= Bettina Judd =

African-American interdisciplinary writer

Bettina Judd is an African-American interdisciplinary writer, scholar, artist, and performer.

== Early life and education ==
Judd was born in Baltimore and raised in Southern California. She received her bachelor's degree in Comparative Women’s Studies and English from Spelman College in 2005, her master's degree in Women's Studies from University of Maryland in 2007, and her PhD in Women's Studies in 2014, also from the University of Maryland. Her dissertation, Feelin Feminism: Black Women's Art as Feminist Thought , is an analysis of how various oppressions that affect black women are felt, and makes the assertion that Black Women's creative process and output is a site of feminist and womanist thought. She has named her early poetic influences as: her grandmother (a poet and a mathematician for the Department of Defense), her mother, and Maya Angelou.

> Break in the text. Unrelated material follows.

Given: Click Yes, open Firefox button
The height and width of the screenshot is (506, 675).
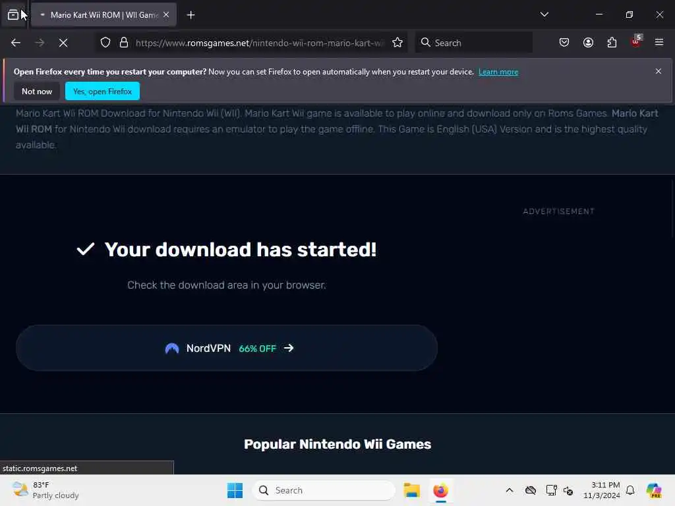Looking at the screenshot, I should tap(102, 91).
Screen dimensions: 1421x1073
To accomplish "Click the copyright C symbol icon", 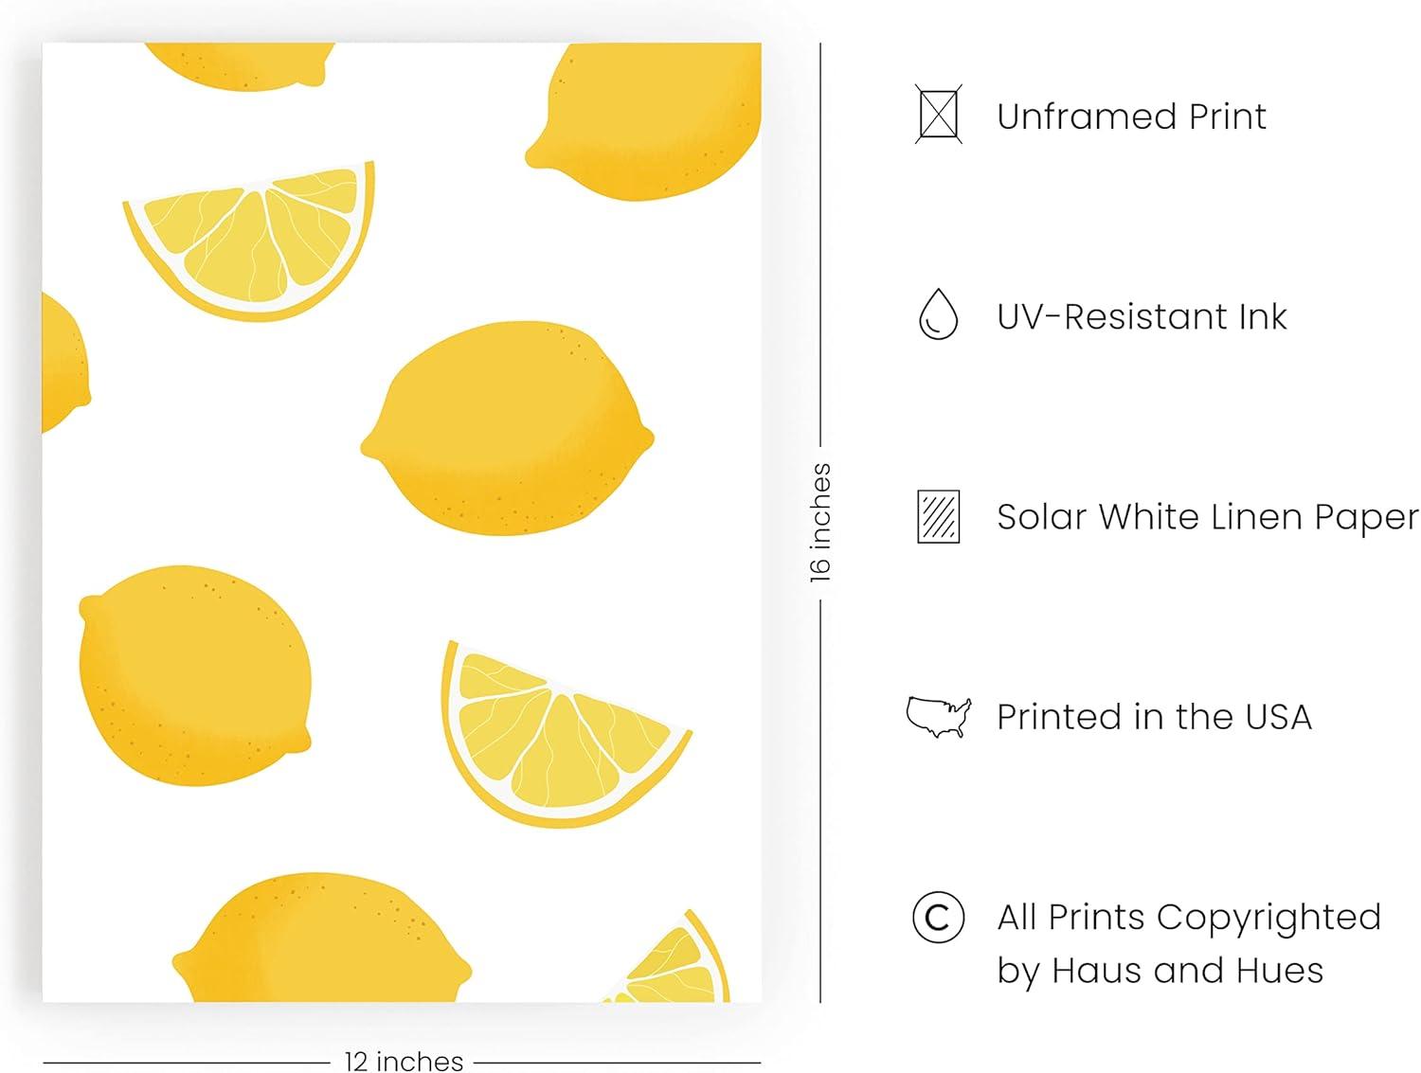I will [938, 917].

== Artistic and scholarly career ==
As a poet, Judd has been a Cave Canem fellow in 2007, 2008, and 2011. Her poems and other writings have been published in literary magazines, journals and anthologies including but not limited to as Torch, Meridians', and Mythium, the latter which nominated her contribution for a Pushcart Prize. Judd has received fellowships from the Five Colleges, The Vermont Studio Center, and The University of Maryland. As a singer, she has performed for audiences around the United States and the World. She is currently Assistant Professor of Gender, Women, and Sexuality Studies at the University of Washington, Seattle.

In 2013, Judd's manuscript for Patient., her first book of poems, won the 2013 Black Lawrence Press Hudson Prize. Patient. was published by Black Lawrence Press in 2014. Broadly, the collection is a poetic analysis of scientific racism and the evidence 19th century medical experimentation on black women that built the modern day practice of gynecology. Throughout the text Judd draws on her own experience with the medical industry, and the ways that she has personally experienced the dehumanization that she speaks of throughout her writing. Furthermore, she also uses her writing to draw attention to the stories of black women whose lives have been stolen through this scientific racism, such as Henrietta Lacks.

The collection alternates between the point of view and voice of a modern-day speaker, a black female researcher who finds herself confronting racist and sexist microaggressions in the face of a gynecological emergency, and the "ghost" voices of Anarcha Wescott, Joice Heth, Lucy Zimmerman, and Betsey Harris, the real life black female subjects of experimentation by J. Marion Sims, typically regarded as the father of modern-day gynecology. The collection also inhabits the voices of other historical black women who were subjected to experimentation and exploitation such as Saartjie Baartman and Henrietta Lacks. The collection was partially inspired by Judd's own experiences at a teaching hospital.

Judd has said of the themes and speakers of Patient.: "I do want to humanize these women. I wanted to tell their stories, or at the very least, allow for an audience to hear that they exist so that the next question could be: 'Well, what is their story?'....Who gets to survive and tell the stories of Black women?....A few of the women I write about are enslaved. They were meant to disappear behind the legacies of the white men who owned them. That fact, the very fact of erasure is something to be examined. So I write in “their” voices, but they sound very much like the sympathetic present day Black woman researcher who is researching them. This sympathetic researcher is understanding her story through their story. That is a tragedy, but it is a way to them, and it is a way toward her healing."

On February 16, 2016, Judd, along with historian Vanessa Gamble, were guests on an edition of NPR's Hidden Brain Podcast titled "Remembering Anarcha, Lucy, and Betsey: The Mothers of Modern Gynecology" where she read poems from Patient. and discussed its subject matter.